Ghost the Musical (UK Tour): Churchill Theatre, Bromley
Reviewed 12th January 2019
The musical adaptation of the hit 1990 film starring Demi Moore and Patrick Swayze came to the stage in 2011 and mesmerised audiences with its stylish choreography, impressive illusions and spellbinding score. The 2019 Bill Kenwright touring production of Ghost the Musical kicks off at Bromley before undertaking an UK tour until April 2019. The show focuses on two young lovers, Sam Wheat and Molly Jenson. After Sam’s untimely death during a robbery he is trapped as a ghost. Sam must work alongside phoney psychic, Oda Mae Brown, as he tries to communicate with Molly in the hope of saving and protecting her.
Rebekkah Lowings and Niall Sheehy are tremendous as the lead characters, Molly and Sam. Both are capable of portraying realistic, relatable emotion and their relationship together is brilliant. From the opening number ‘Here Right Now‘ it is clear that both their voices blend together perfectly to create gorgeous harmonies. Rebekkah Lowings particularly comes into her own when Sam is killed. Her rendition of ‘With You‘ sent shivers, and the heart-felt emotion throughout the song is visible. Niall Sheehy is able to show Sam’s anger and frustration superbly, particularly during his powerful lyrics during the finale Act One song ‘Suspend My Disbelief/I Had A Life‘. Carl, played impressively by Sergio Pasquariello, is the ‘baddie’ during the production and Sergio certainly builds to show Carl’s true colours by the end of the show. Carl’s self-destructive streak and evident turmoil is played very well by Sergio and his vocals are a rich contrast to Niall’s. Oda Mae Brown is the much needed the comic relief from such an emotional show and Jacqui Du Bois plays the part with ease. She is funny to watch and her comic timing and delivery of one-liners is fantastic, most notably the bank scene during the latter end of Act Two. Whilst, at points, her vocals do not seem to hold the power and strength needed, she certainly is an audience favourite and understands how to utilise her voice to pull off Oda Mae Brown’s taxing songs.
Fans of the 2011-2012 production of Ghost the Musical will notice a lot of changes to the original score and lyrics by Bruce Joel Rubin, Dave Stewart and Glen Ballard. Whilst quite a bit of the changes do not entirely seem necessary, particularly some of the endings of the songs which now sound quite abrupt and the change to ‘Life Turns On A Dime’ for Carl, one aspect that does work really well is the replacement of ‘Ball of Wax‘ with a much calmer, believable song ‘You Gotta Let Go Now‘. Thankfully, despite the changes, the songs all still deliver the same message and are emotionally charged.

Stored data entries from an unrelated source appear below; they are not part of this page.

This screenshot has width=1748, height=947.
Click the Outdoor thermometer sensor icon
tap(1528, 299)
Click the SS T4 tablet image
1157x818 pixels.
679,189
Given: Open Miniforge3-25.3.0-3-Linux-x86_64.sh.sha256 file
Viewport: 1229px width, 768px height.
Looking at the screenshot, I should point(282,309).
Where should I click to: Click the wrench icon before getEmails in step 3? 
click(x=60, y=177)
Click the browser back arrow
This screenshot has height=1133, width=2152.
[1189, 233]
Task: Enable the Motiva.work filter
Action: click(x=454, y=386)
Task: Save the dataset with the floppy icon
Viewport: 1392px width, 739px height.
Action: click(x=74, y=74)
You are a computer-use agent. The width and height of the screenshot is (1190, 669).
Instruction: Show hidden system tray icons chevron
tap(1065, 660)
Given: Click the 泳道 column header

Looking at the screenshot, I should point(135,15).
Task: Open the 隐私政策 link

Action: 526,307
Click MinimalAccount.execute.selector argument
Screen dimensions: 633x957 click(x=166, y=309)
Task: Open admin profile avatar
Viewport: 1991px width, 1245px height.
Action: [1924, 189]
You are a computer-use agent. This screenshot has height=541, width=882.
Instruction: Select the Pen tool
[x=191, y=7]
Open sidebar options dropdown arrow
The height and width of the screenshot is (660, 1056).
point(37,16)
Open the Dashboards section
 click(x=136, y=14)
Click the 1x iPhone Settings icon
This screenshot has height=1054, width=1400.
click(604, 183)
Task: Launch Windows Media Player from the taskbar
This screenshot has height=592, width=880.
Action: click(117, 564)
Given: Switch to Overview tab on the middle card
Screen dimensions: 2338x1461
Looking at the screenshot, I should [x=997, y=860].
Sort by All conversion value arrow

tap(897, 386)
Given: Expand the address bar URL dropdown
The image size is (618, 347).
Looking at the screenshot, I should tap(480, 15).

By the end of the Act Two finale there are few dry eyes in the auditorium.
The stylised choreography by Alistair David is very reminiscent of the original production and works extremely well. The choreography is very contemporary and is used effectively to show the modern, busy world that the characters are living in. Certain scenes, such as the subway scene during Act One, really utilise the talented cast to create visual effects. Illusionist, Richard Pinner, creates some brilliant ‘tricks’ which, without giving away any spoilers, add to the magic of the show and further engage the audience.
Lighting by Nick Richings works very well to set the scene and the use of purples and blues throughout the show is particularly effective. The clever lighting that allows Sam to appear ‘ghost-like’ is impressive as is the interesting use of lighting to create effects such as the subway, rain and elevators. The lighting in the finale was beautiful, perhaps even surpassing that used in the original production. Sets and costumes designed by Mark Bailey again work well and are in keeping with the production. It is good to see that despite this production being fairly short, time and money has been spent ensuring that the sets are built to a high quality.
Ghost the Musical is a heart-felt show that is designed to tug on your heartstrings and this new UK Tour does just that. Full of emotion and telling a beautiful story this is certainly a show to add to your 2019 wish list. There are a few things that I personally did not particularly like, especially some of the many changes to the songs, but it is still a fantastic, moving story and the talented cast all perform brilliantly. Only on tour for 4 months this is a strictly limited production and definitely worth taking the time to see, just don’t forget your tissues!